#### [Work order]
Copy the rows below word for word, leaving out the pictures.

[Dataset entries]
== Segment start ==

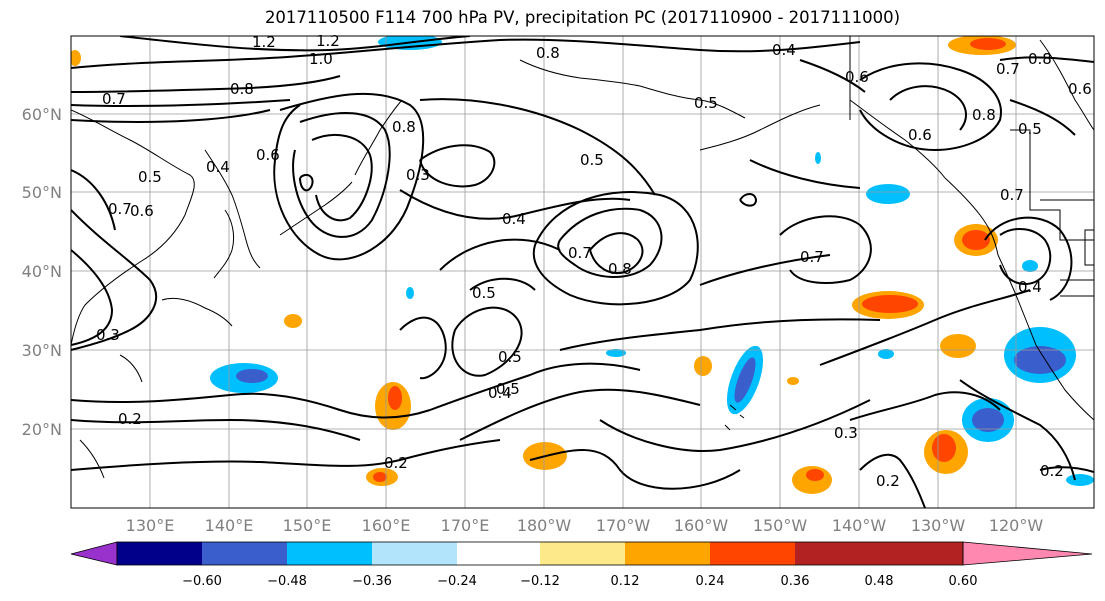 The height and width of the screenshot is (601, 1105). What do you see at coordinates (860, 526) in the screenshot?
I see `longitude-label: 140°W` at bounding box center [860, 526].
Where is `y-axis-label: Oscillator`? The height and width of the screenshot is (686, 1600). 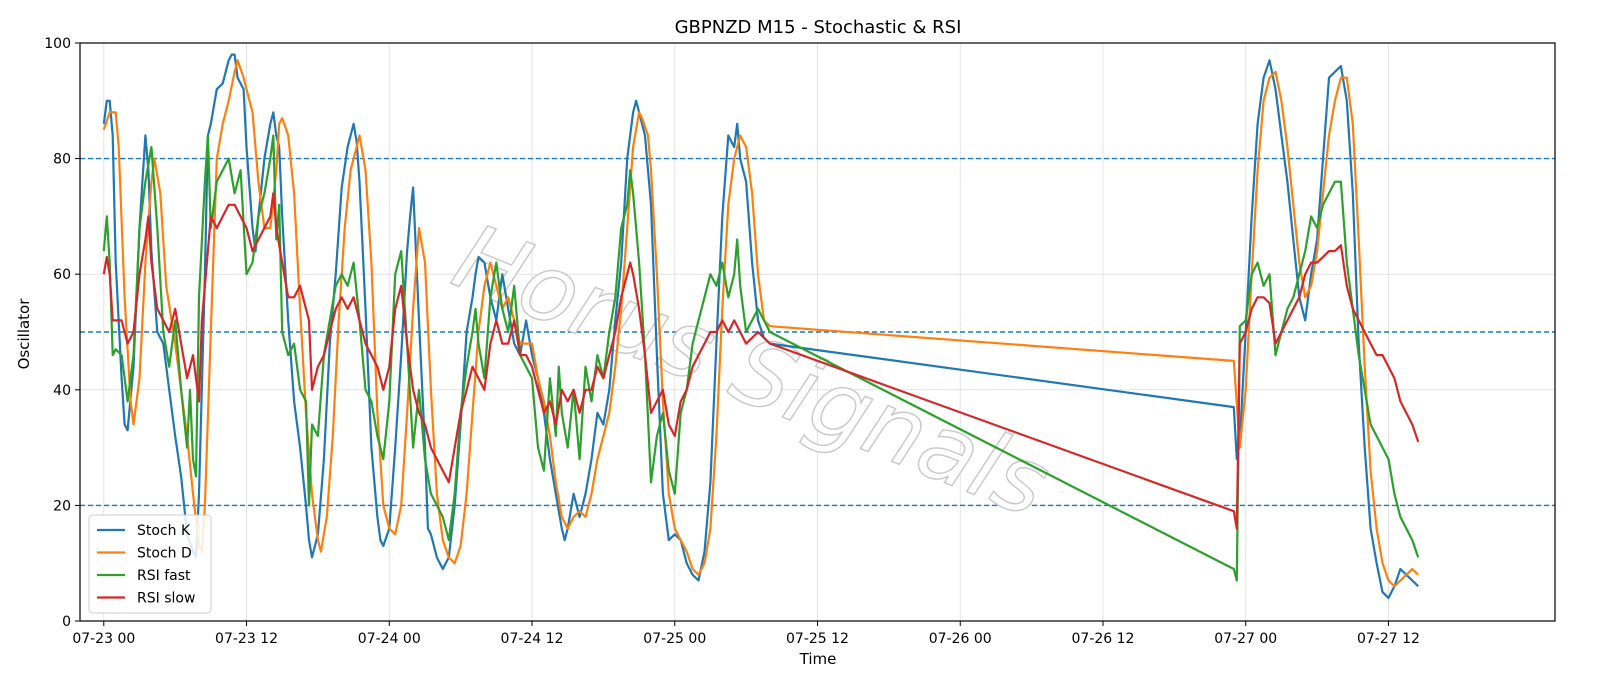
y-axis-label: Oscillator is located at coordinates (24, 334).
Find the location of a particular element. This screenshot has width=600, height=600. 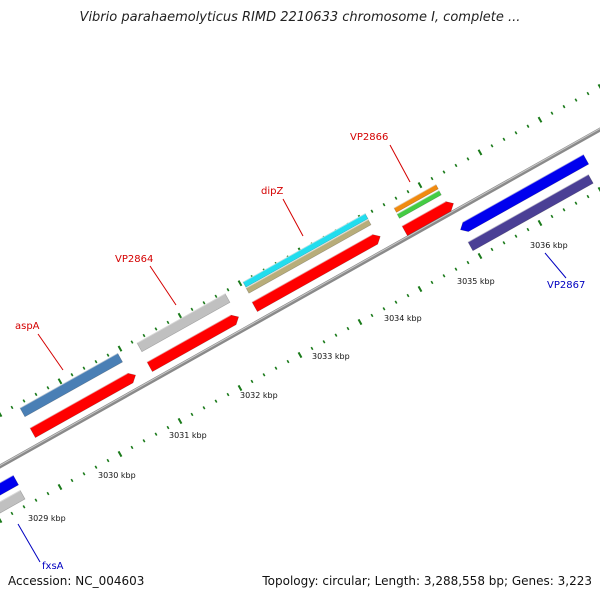

cds-reverse-vp2867 is located at coordinates (525, 193).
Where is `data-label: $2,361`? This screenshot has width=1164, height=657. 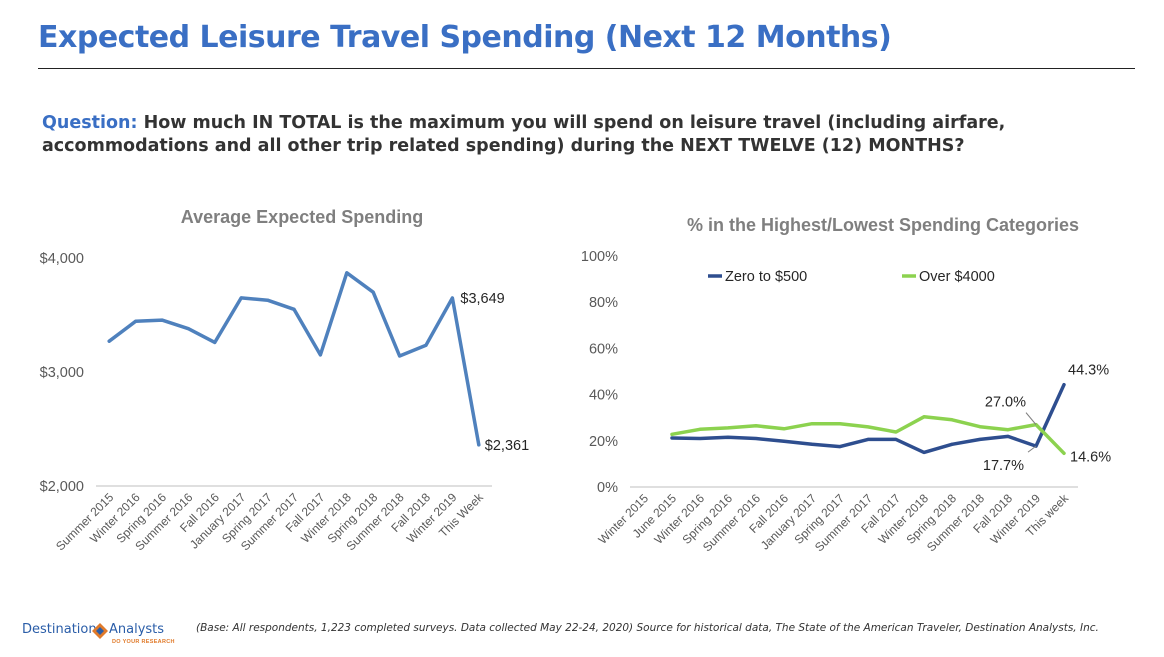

== Segment end ==

#### [Response]
 The height and width of the screenshot is (601, 1105). What do you see at coordinates (860, 526) in the screenshot?
I see `longitude-label: 140°W` at bounding box center [860, 526].
Where is `y-axis-label: Oscillator`? The height and width of the screenshot is (686, 1600). 
y-axis-label: Oscillator is located at coordinates (24, 334).
Find the location of a particular element. This screenshot has width=600, height=600. 

cds-reverse-vp2867 is located at coordinates (525, 193).
Where is `data-label: $2,361`? This screenshot has width=1164, height=657. 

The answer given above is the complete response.